• _Entries from a dataset_
######
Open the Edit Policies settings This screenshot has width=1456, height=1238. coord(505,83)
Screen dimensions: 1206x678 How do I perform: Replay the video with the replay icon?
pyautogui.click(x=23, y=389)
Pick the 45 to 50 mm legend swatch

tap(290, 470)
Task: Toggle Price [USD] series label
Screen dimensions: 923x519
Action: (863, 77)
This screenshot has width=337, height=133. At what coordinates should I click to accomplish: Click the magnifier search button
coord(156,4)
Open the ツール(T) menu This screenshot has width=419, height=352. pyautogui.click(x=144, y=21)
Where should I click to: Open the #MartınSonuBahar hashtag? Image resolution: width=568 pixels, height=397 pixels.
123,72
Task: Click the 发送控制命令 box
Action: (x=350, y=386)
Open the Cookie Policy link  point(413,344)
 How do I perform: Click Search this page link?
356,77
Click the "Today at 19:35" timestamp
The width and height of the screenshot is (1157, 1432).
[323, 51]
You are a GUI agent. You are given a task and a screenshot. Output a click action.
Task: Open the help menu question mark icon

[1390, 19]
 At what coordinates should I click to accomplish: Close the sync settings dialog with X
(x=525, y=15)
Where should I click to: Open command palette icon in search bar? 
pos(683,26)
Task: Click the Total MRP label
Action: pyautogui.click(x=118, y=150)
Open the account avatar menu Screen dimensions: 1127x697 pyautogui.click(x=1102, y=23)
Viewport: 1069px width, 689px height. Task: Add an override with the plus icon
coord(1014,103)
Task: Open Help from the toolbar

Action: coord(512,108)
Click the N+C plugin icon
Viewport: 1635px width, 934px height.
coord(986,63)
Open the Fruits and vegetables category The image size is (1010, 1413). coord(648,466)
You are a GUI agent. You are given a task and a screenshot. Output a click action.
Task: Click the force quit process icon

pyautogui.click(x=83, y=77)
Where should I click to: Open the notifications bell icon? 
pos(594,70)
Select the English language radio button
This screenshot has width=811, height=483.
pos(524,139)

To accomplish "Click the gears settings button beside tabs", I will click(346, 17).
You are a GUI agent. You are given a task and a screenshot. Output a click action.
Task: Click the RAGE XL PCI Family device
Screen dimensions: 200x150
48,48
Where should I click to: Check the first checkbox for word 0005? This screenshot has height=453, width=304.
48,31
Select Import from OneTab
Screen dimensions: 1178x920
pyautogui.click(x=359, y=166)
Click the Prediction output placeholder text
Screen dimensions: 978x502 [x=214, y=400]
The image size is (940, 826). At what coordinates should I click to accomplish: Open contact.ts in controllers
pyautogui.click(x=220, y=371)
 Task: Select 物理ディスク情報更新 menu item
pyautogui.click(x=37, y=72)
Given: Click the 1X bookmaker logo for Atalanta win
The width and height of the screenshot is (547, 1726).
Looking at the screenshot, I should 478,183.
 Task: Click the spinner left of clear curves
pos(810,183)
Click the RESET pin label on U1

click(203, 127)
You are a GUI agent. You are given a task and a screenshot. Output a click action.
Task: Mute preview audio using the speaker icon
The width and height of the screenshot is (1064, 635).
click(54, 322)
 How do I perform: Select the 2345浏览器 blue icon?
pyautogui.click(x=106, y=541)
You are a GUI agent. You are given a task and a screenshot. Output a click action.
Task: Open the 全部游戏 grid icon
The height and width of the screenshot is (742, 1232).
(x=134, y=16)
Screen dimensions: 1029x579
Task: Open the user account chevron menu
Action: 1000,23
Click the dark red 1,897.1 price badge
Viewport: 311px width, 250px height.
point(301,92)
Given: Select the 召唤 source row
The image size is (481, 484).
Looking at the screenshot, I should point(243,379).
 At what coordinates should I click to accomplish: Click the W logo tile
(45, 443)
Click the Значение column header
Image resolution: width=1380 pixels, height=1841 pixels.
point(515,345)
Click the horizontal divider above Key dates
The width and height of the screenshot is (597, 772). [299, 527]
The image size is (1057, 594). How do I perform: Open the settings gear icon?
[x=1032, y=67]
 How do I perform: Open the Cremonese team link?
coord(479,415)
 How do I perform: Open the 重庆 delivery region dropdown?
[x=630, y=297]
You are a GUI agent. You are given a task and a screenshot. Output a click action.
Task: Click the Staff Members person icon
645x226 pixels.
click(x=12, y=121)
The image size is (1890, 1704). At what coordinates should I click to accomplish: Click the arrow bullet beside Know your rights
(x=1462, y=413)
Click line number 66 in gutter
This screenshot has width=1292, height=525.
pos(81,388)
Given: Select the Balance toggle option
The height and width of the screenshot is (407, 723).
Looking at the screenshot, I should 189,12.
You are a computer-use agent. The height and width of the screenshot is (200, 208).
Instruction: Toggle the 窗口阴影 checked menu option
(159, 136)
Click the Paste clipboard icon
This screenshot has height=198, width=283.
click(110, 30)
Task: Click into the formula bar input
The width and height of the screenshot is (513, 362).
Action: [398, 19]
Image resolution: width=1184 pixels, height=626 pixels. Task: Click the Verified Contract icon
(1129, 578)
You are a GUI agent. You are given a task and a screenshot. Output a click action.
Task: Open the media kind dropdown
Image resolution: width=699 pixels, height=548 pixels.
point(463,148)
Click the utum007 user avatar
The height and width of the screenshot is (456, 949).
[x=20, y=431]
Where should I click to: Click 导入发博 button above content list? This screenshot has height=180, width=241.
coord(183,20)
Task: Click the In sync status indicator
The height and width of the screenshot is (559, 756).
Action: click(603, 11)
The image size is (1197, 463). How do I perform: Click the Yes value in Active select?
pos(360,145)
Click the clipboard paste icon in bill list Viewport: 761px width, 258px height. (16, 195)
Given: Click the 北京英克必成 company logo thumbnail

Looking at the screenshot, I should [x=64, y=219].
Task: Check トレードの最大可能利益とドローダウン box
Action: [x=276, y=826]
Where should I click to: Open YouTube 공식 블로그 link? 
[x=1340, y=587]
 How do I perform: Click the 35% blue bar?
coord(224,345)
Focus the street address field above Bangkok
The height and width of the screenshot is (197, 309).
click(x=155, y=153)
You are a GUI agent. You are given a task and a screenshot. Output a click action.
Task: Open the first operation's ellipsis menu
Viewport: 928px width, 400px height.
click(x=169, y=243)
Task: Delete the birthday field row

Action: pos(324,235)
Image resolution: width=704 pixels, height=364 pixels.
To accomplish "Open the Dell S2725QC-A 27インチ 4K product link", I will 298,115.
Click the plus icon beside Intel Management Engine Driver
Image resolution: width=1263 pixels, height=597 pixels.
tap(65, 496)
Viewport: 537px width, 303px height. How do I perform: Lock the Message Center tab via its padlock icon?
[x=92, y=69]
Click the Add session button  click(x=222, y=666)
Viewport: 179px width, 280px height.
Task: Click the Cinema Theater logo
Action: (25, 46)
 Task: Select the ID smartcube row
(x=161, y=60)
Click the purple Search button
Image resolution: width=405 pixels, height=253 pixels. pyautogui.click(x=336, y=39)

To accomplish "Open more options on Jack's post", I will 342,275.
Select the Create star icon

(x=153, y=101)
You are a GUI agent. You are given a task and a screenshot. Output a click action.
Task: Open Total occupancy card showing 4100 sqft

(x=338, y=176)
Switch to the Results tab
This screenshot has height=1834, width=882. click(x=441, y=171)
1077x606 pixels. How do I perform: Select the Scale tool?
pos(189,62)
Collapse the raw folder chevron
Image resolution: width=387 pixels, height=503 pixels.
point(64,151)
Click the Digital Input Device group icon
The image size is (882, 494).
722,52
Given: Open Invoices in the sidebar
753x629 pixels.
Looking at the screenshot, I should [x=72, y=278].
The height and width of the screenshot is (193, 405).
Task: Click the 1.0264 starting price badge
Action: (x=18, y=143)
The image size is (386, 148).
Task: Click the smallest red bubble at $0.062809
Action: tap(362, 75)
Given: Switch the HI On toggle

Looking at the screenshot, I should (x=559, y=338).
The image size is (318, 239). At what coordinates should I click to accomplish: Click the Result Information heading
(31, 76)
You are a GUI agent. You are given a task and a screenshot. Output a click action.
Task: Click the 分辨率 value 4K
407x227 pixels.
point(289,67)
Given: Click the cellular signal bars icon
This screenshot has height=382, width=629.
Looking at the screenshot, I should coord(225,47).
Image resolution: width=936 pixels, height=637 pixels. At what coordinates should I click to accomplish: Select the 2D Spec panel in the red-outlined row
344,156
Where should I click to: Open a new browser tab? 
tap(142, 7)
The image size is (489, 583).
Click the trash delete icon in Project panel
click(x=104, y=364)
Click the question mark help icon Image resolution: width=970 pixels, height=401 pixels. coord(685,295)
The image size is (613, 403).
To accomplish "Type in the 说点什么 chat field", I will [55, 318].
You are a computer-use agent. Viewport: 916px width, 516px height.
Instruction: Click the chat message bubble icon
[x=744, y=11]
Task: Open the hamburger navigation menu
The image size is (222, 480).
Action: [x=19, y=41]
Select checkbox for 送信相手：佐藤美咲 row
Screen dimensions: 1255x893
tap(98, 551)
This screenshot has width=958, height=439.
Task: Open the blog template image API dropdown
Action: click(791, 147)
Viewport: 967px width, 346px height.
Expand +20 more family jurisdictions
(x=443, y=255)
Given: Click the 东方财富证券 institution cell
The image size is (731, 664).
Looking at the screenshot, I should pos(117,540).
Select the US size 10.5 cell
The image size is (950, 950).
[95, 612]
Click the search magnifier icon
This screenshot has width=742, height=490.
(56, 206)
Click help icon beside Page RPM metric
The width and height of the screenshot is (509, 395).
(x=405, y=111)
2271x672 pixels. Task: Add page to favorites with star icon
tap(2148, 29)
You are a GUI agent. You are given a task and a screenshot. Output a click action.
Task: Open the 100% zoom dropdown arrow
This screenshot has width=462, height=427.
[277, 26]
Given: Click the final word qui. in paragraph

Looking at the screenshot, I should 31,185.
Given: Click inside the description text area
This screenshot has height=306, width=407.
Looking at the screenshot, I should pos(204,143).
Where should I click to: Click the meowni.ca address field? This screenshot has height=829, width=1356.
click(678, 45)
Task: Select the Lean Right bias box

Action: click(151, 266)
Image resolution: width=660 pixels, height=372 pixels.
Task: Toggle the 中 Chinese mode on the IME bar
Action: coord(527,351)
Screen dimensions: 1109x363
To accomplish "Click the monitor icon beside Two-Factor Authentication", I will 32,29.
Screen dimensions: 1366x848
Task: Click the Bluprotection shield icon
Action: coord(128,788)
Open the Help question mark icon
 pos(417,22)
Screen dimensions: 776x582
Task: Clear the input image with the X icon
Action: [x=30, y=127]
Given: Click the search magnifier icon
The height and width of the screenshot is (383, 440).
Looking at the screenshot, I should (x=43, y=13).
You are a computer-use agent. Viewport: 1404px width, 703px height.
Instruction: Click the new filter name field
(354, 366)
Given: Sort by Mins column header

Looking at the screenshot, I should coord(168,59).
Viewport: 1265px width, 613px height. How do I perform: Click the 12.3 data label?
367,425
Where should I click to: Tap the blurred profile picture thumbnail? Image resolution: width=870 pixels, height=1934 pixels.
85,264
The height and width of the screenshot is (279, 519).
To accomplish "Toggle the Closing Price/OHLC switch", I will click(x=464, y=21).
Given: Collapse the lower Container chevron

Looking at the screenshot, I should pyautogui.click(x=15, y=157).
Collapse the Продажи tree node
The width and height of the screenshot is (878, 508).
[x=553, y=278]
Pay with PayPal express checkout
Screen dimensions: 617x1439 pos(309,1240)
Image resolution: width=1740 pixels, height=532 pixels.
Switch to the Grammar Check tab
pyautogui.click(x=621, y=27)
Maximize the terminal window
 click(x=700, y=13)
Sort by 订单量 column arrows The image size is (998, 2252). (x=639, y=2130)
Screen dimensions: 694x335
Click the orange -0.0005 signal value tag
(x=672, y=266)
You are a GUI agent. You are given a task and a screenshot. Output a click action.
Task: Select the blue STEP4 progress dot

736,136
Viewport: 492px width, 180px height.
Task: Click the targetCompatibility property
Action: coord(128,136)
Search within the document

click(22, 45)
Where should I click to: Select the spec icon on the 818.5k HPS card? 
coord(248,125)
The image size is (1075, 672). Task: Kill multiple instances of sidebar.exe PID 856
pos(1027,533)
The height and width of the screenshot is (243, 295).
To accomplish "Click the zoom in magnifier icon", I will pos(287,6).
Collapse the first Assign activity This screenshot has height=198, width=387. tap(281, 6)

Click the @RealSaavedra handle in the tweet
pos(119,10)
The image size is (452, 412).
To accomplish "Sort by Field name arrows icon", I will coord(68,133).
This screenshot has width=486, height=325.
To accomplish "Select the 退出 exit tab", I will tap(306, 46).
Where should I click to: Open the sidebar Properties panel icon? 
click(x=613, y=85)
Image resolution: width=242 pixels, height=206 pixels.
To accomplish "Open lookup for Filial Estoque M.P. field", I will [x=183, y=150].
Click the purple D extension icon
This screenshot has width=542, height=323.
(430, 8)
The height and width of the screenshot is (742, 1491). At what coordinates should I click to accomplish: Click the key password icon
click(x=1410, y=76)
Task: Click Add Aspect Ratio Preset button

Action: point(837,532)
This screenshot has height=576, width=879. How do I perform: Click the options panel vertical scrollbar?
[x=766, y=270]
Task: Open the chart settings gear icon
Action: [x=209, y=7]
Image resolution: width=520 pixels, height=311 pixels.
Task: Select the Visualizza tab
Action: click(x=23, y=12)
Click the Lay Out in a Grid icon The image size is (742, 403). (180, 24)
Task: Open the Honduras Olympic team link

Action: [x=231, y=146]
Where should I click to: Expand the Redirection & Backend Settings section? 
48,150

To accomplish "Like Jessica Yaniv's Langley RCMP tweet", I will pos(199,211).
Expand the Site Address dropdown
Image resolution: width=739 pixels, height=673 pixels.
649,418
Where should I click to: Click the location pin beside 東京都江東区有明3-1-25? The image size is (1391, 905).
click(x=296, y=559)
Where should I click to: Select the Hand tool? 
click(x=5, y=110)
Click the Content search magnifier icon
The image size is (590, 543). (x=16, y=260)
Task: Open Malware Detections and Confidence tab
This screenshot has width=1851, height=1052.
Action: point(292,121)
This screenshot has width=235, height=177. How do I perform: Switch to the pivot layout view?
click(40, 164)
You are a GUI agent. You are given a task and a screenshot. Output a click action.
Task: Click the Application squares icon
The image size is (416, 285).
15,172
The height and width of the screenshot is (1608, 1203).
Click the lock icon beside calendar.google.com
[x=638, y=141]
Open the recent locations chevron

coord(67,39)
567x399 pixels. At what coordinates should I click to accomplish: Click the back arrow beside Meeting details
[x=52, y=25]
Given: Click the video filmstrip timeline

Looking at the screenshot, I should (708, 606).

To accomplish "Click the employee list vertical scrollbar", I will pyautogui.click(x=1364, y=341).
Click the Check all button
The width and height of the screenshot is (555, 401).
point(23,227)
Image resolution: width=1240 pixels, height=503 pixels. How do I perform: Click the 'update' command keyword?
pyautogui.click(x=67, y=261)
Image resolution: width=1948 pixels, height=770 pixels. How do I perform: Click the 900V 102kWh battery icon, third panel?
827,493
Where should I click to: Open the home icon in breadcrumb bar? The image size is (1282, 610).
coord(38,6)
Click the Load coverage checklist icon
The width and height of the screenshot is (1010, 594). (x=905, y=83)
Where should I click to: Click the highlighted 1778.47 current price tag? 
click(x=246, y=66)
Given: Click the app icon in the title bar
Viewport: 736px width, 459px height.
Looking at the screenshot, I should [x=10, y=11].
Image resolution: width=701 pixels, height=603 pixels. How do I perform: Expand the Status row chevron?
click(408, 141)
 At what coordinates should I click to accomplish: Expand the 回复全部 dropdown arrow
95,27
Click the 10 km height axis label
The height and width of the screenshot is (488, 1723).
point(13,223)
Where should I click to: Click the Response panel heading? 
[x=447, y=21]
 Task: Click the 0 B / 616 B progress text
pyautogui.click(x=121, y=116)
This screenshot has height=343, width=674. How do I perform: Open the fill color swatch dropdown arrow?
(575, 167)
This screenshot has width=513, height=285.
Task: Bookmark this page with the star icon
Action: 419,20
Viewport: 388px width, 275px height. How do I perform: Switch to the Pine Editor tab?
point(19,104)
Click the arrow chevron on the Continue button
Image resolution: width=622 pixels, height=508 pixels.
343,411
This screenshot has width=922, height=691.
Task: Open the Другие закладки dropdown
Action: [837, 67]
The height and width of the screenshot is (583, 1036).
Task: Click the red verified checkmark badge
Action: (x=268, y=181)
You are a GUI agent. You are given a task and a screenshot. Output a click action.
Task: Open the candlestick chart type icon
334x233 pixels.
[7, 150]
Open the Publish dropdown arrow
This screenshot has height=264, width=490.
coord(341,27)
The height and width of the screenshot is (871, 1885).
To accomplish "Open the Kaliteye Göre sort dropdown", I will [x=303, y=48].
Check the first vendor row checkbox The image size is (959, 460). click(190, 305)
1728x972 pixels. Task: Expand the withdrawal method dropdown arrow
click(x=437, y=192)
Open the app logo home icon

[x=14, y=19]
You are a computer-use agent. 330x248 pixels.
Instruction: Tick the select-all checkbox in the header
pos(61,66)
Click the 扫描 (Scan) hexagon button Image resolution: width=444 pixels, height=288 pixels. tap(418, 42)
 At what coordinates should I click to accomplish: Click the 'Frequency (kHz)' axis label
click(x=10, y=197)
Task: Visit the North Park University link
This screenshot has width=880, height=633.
######
Write out the lines between the one holding "Given: Click inside the description text area" and the one holding "Action: coord(527,351)", inclusive, reproducing them exactly.

Given: Click inside the description text area
This screenshot has height=306, width=407.
Looking at the screenshot, I should pos(204,143).
Where should I click to: Click the meowni.ca address field? This screenshot has height=829, width=1356.
click(678, 45)
Task: Select the Lean Right bias box

Action: click(151, 266)
Image resolution: width=660 pixels, height=372 pixels.
Task: Toggle the 中 Chinese mode on the IME bar
Action: coord(527,351)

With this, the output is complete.